* _EXERCISE DESCRIPTION_: Print the passage of the ACS visualization text starting with "A basic plot" and going on through "geom_point()", word for word.

* _TEXT EXCERPT_:
■ ■ ■
Visualizing ACS data

Visualizing ACS estimates

  • As opposed to decennial US Census data, ACS estimates include information on uncertainty, represented by the margin of error in the moe column

  • This means that in some cases, visualization of estimates without reference to the margin of error can be misleading

  • Walkthrough: building a margin of error visualization with ggplot2

Visualizing ACS estimates

  • Let’s get some data on median household income by county in Utah
utah_income <- get_acs(
  geography = "county",
  variables = "B19013_001",
  state = "UT",
  year = 2023
) 

A basic plot

  • To visualize a dataset with ggplot2, we define an aesthetic and a geom
library(ggplot2)

utah_plot <- ggplot(utah_income, aes(x = estimate, y = NAME)) + 
  geom_point()
utah_plot

Problems with our basic plot

  • The data are not sorted by value, making comparisons difficult

  • The axis and tick labels are not intuitive

  • The Y-axis labels contain repetitive information (” County, Utah”)

  • We’ve made no attempt to customize the styling

Sorting by value

  • We use reorder() to sort counties by the value of their ACS estimates, improving legibility
utah_plot <- ggplot(utah_income, aes(x = estimate, 
                                y = reorder(NAME, estimate))) + 
  geom_point(color = "darkblue", size = 2)
■ ■ ■
* _AVAILABLE DATA_:

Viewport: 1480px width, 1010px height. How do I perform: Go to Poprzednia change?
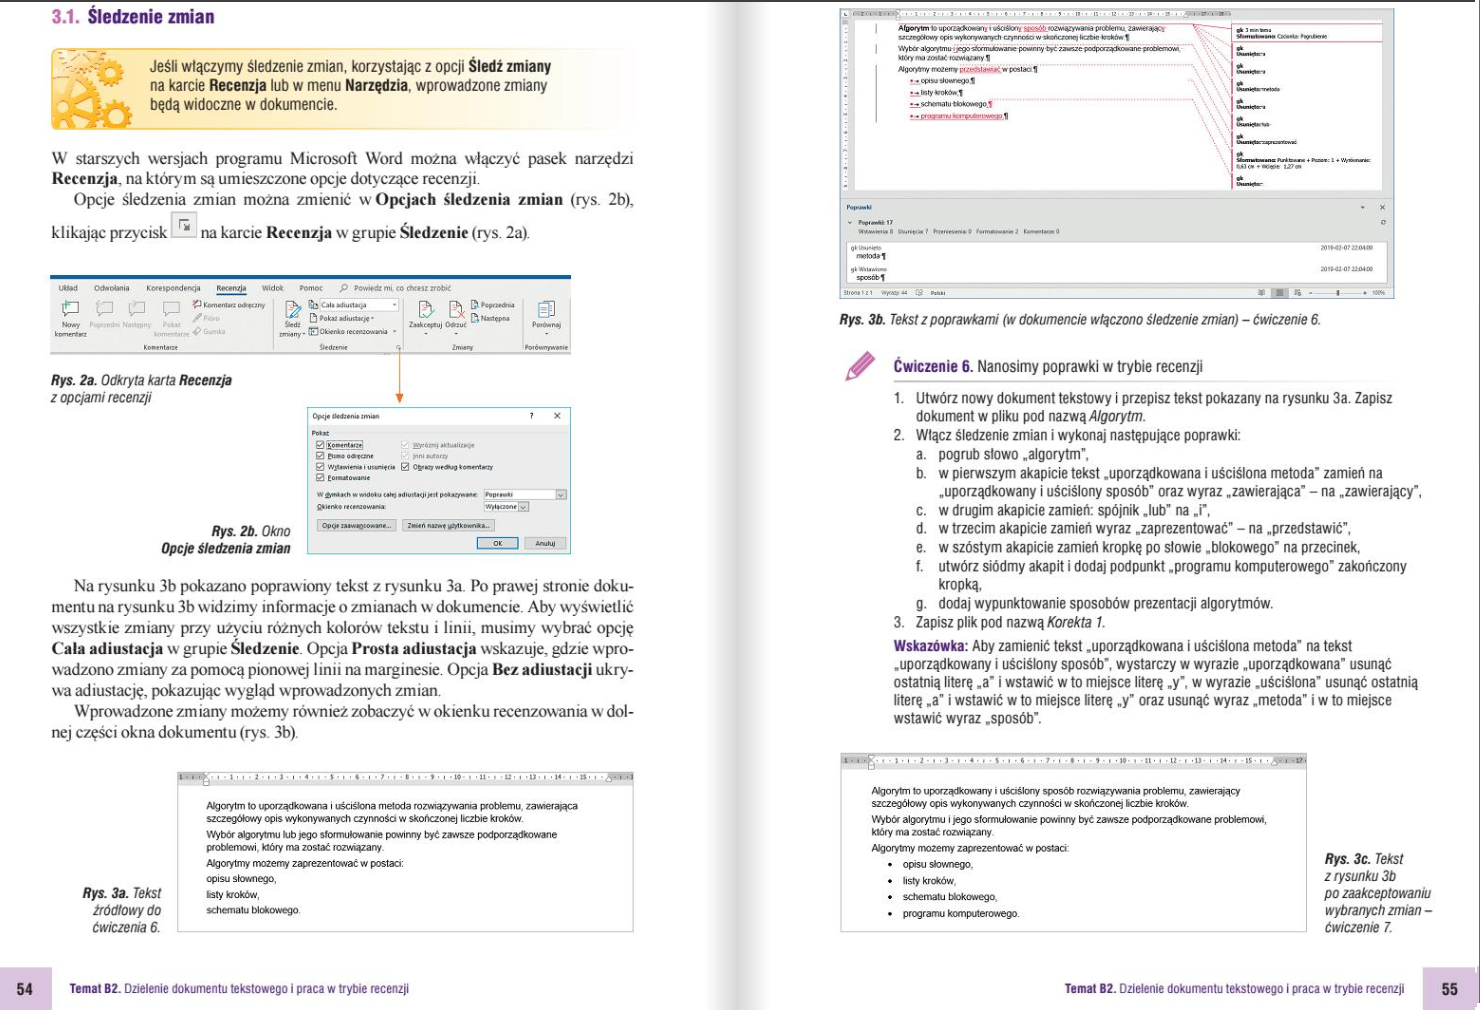tap(492, 305)
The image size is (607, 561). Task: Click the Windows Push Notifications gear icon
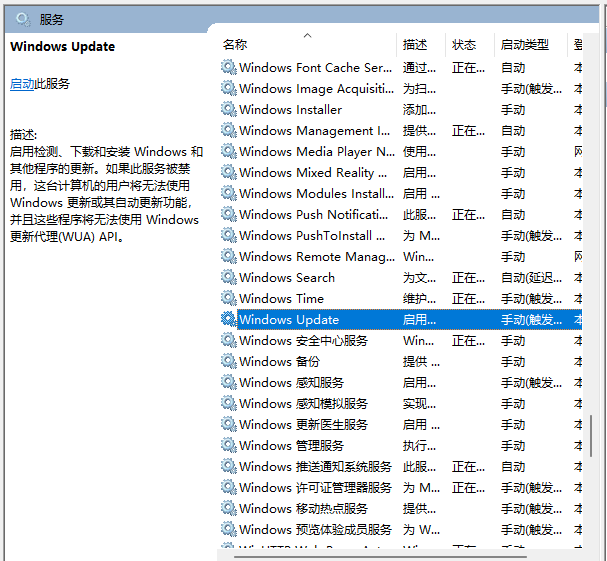(x=228, y=214)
■ ■ ■
* _ANSWER IN FULL_:
A basic plot

  • To visualize a dataset with ggplot2, we define an aesthetic and a geom
library(ggplot2)

utah_plot <- ggplot(utah_income, aes(x = estimate, y = NAME)) + 
  geom_point()